── DATA PROVIDED
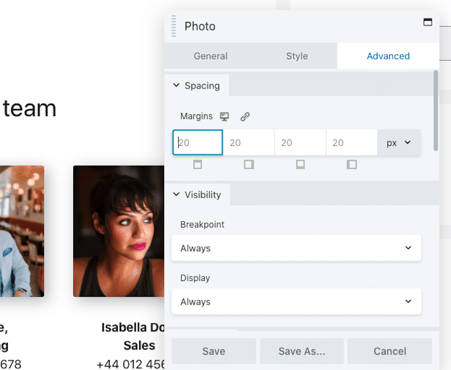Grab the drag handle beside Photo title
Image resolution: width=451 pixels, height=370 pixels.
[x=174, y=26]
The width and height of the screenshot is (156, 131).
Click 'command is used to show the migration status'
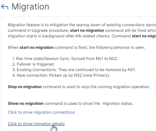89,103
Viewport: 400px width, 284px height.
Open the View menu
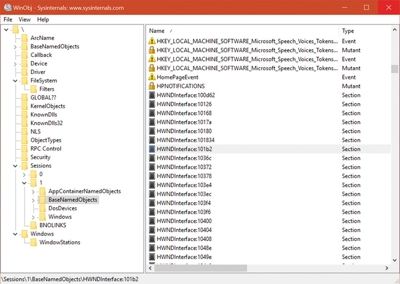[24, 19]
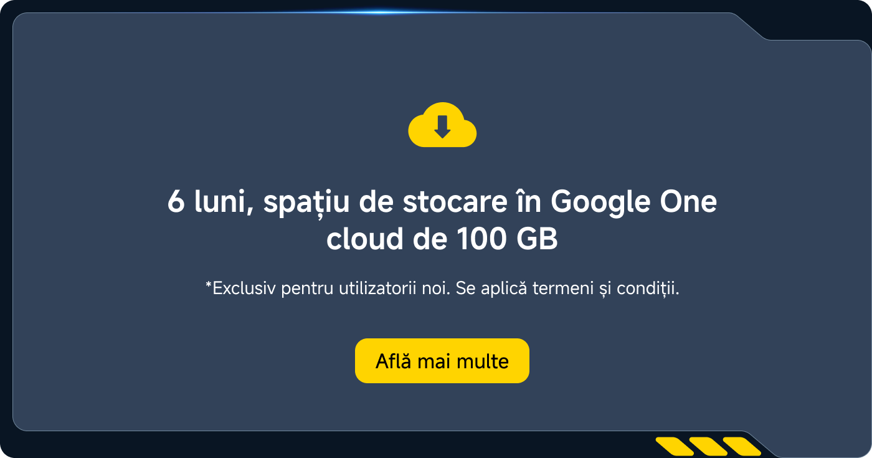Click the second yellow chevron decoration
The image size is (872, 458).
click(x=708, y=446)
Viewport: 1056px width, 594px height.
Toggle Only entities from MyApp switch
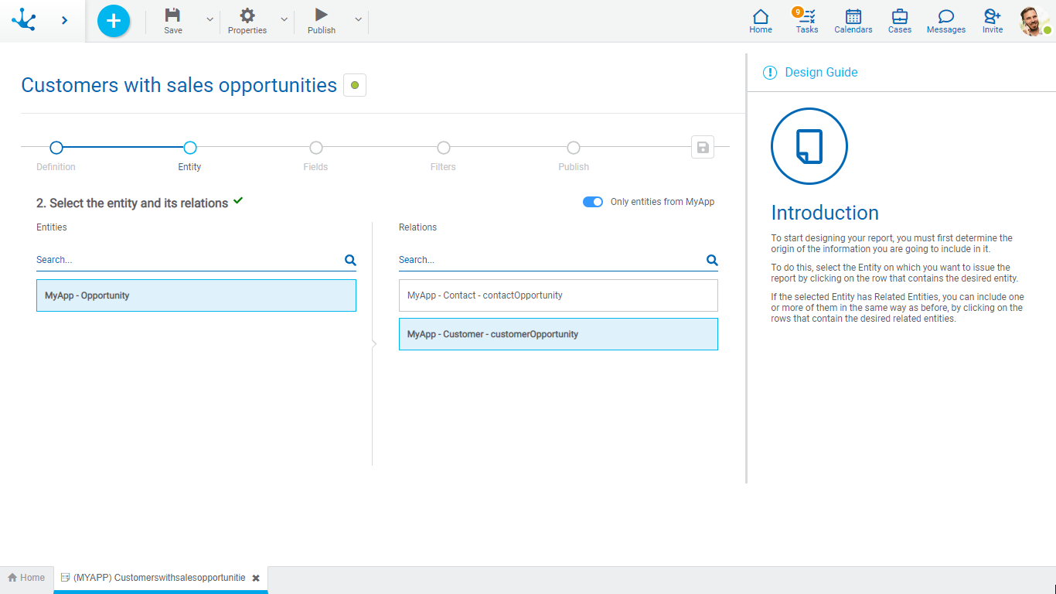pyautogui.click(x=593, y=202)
────
── DATA PROVIDED
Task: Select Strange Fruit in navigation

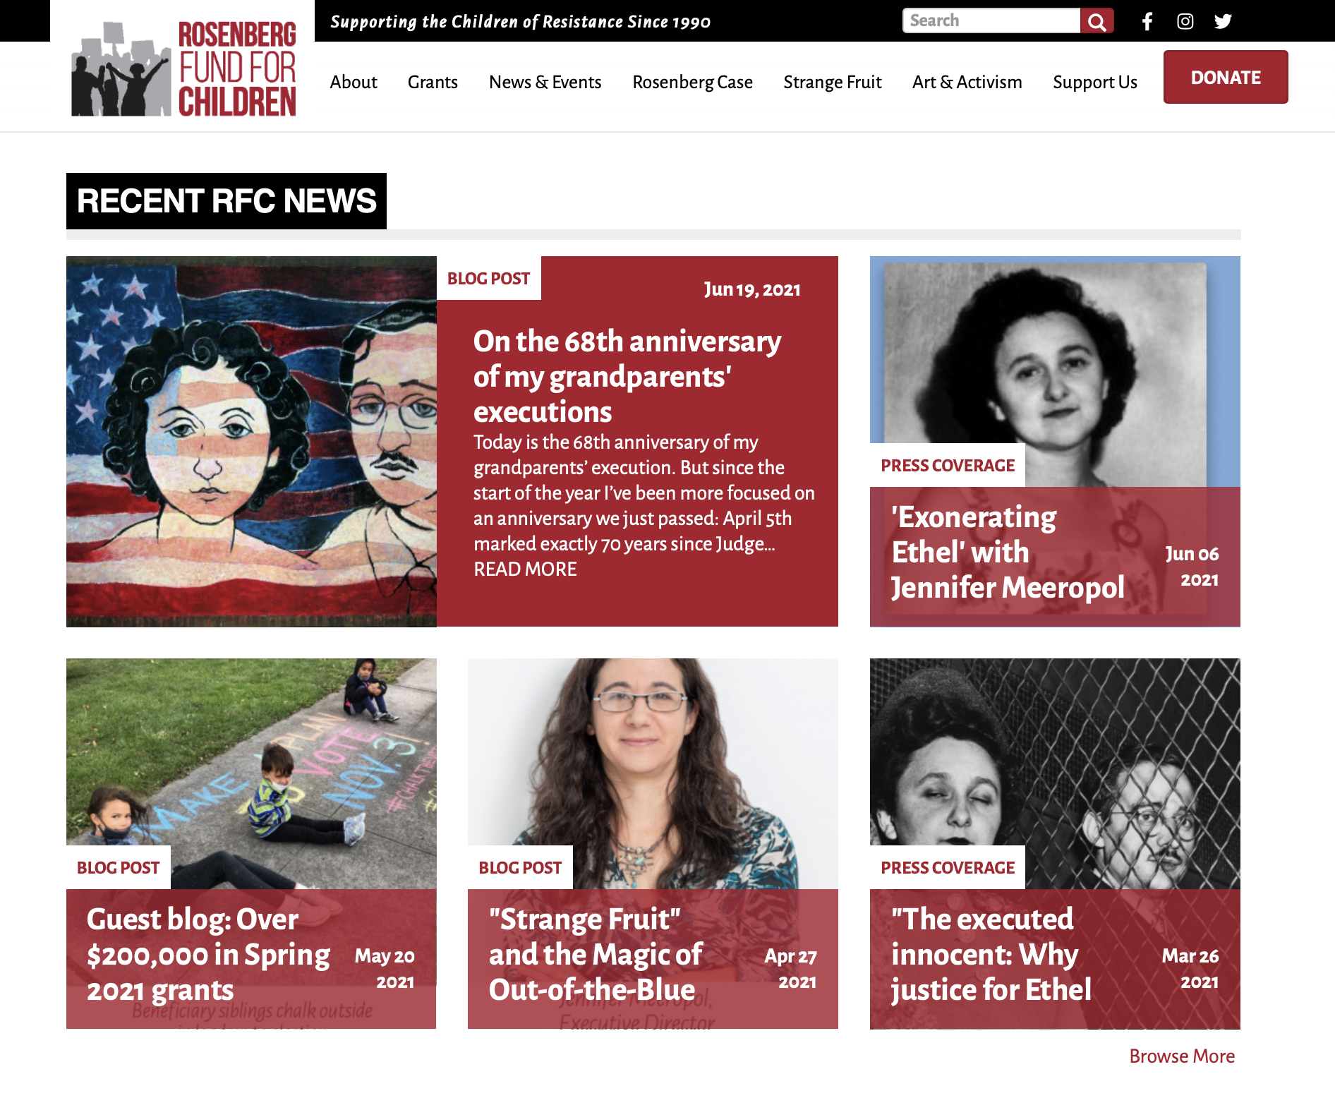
────
--- TO DO ---
Lines of the data above that include the string "Viewport" must each be copied.

--- ANSWER ---
Viewport: 400px width, 284px height.
Viewport: 1056px width, 594px height.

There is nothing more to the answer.